* WORK ORDER *
Exact wording is required: give all the records again, minus the pictures.

........

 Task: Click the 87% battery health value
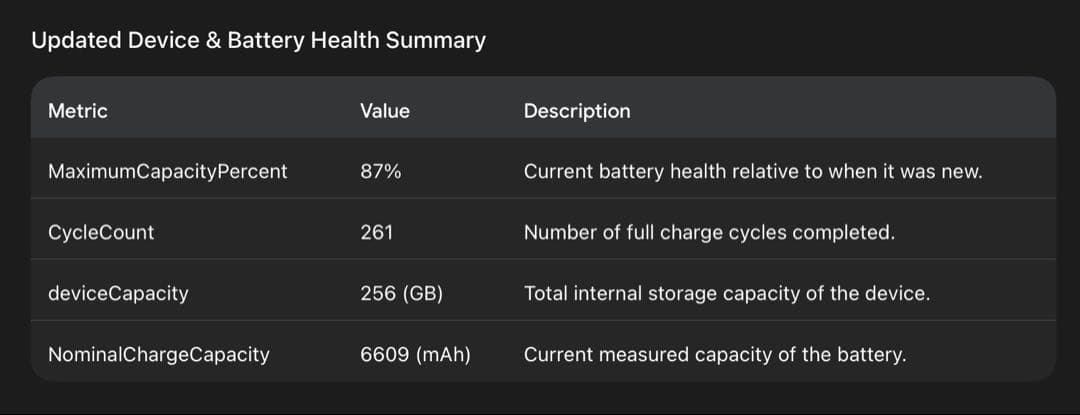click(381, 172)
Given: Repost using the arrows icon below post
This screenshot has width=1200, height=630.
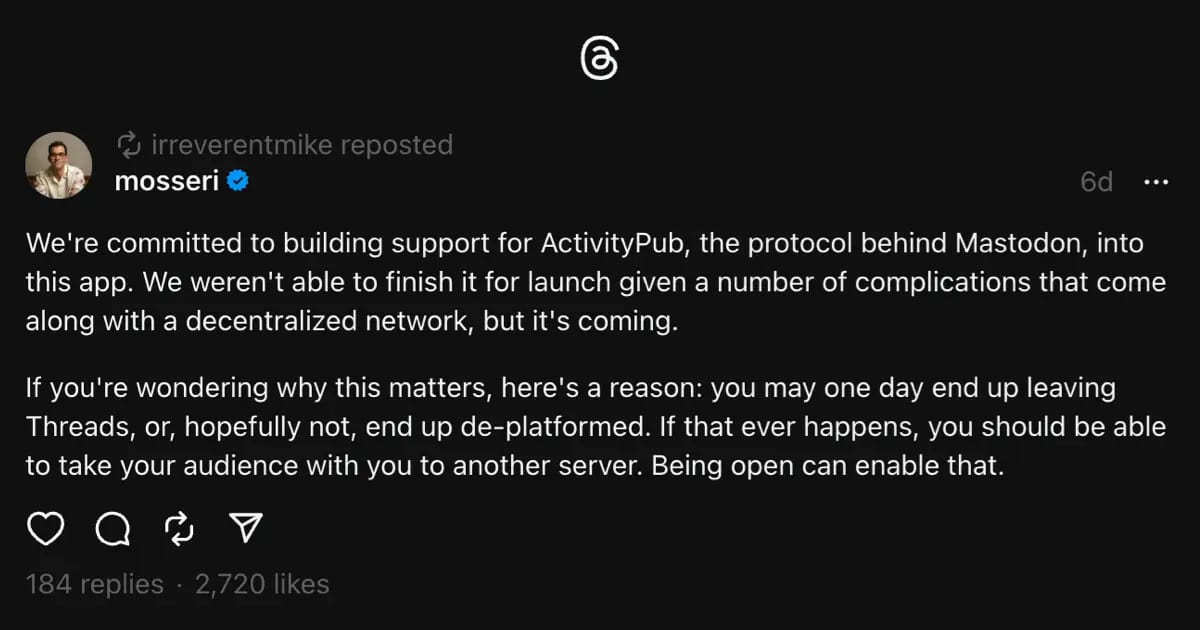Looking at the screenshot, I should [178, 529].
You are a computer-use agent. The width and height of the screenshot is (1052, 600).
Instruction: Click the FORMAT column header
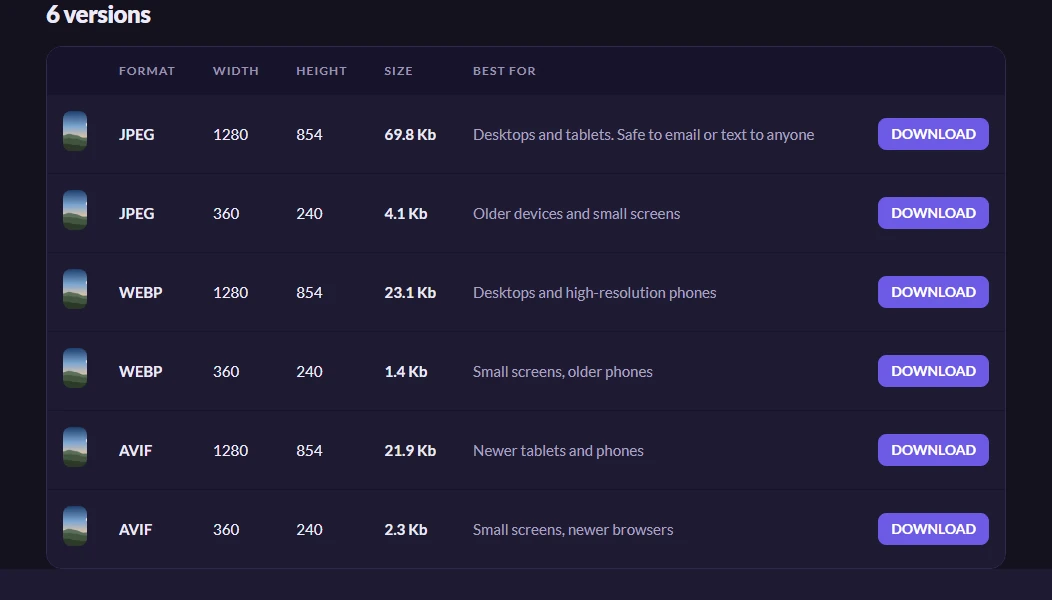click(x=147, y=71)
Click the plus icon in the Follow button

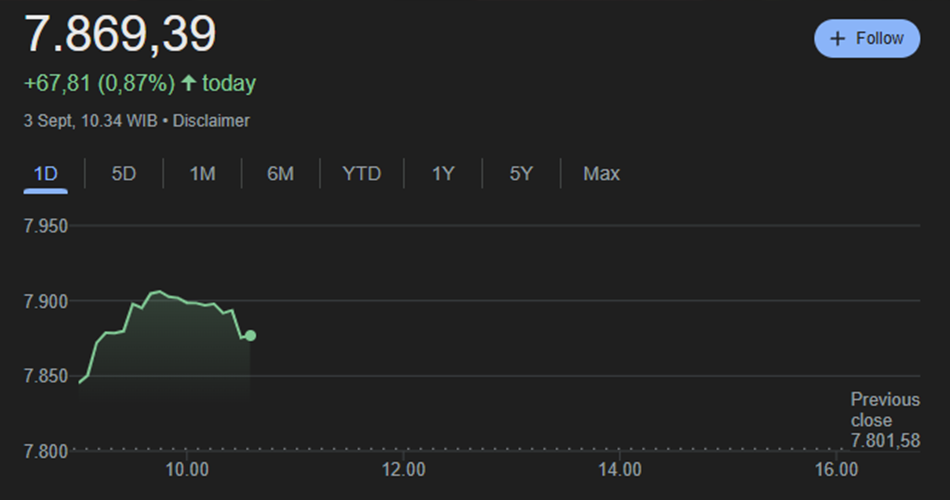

........

* ANSWER SECTION *
 Task: Click the 87% battery health value
click(381, 172)
Given: Repost using the arrows icon below post
This screenshot has width=1200, height=630.
Looking at the screenshot, I should [178, 529].
You are a computer-use agent. The width and height of the screenshot is (1052, 600).
Instruction: Click the FORMAT column header
click(x=147, y=71)
Click the plus icon in the Follow button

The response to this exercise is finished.